Start of DATA FOR THE TASK

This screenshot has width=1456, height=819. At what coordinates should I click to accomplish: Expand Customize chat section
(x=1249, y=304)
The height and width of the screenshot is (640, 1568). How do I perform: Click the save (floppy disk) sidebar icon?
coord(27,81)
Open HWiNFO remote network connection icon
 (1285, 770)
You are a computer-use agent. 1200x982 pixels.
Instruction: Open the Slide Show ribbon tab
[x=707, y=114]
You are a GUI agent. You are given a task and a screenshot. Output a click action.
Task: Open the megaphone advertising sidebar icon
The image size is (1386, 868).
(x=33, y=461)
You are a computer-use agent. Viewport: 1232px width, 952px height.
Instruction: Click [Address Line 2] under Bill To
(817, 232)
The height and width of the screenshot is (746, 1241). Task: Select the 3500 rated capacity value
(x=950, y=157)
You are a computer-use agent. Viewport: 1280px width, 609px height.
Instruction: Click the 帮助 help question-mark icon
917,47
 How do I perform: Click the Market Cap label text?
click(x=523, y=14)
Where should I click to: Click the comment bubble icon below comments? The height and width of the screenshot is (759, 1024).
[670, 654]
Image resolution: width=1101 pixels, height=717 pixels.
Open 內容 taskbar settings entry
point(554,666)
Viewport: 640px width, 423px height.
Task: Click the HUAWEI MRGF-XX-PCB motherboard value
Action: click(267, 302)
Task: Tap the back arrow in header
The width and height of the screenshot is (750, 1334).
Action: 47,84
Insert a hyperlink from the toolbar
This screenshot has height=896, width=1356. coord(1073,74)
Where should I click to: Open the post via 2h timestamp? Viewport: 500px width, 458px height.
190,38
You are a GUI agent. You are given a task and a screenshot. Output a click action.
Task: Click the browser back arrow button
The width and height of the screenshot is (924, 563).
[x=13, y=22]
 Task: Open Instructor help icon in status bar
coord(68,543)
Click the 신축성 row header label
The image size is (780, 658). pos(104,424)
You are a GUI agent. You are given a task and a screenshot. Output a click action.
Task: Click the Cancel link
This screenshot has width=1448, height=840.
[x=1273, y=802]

End of DATA FOR THE TASK

(PROBLEM):
Rewrite the items starting at the line that contains "Image resolution: width=1101" and ending at the last item, changing "GUI agent" to "GUI assistant" and leaving everything else unchanged.

(SOLUTION FOR THIS TASK):
Image resolution: width=1101 pixels, height=717 pixels.
Open 內容 taskbar settings entry
point(554,666)
Viewport: 640px width, 423px height.
Task: Click the HUAWEI MRGF-XX-PCB motherboard value
Action: click(267, 302)
Task: Tap the back arrow in header
The width and height of the screenshot is (750, 1334).
Action: 47,84
Insert a hyperlink from the toolbar
This screenshot has height=896, width=1356. coord(1073,74)
Where should I click to: Open the post via 2h timestamp? Viewport: 500px width, 458px height.
190,38
You are a GUI assistant. You are given a task and a screenshot. Output a click action.
Task: Click the browser back arrow button
The width and height of the screenshot is (924, 563).
[x=13, y=22]
 Task: Open Instructor help icon in status bar
coord(68,543)
Click the 신축성 row header label
The image size is (780, 658). pos(104,424)
You are a GUI assistant. You are given a task and a screenshot. Output a click action.
Task: Click the Cancel link
This screenshot has width=1448, height=840.
[x=1273, y=802]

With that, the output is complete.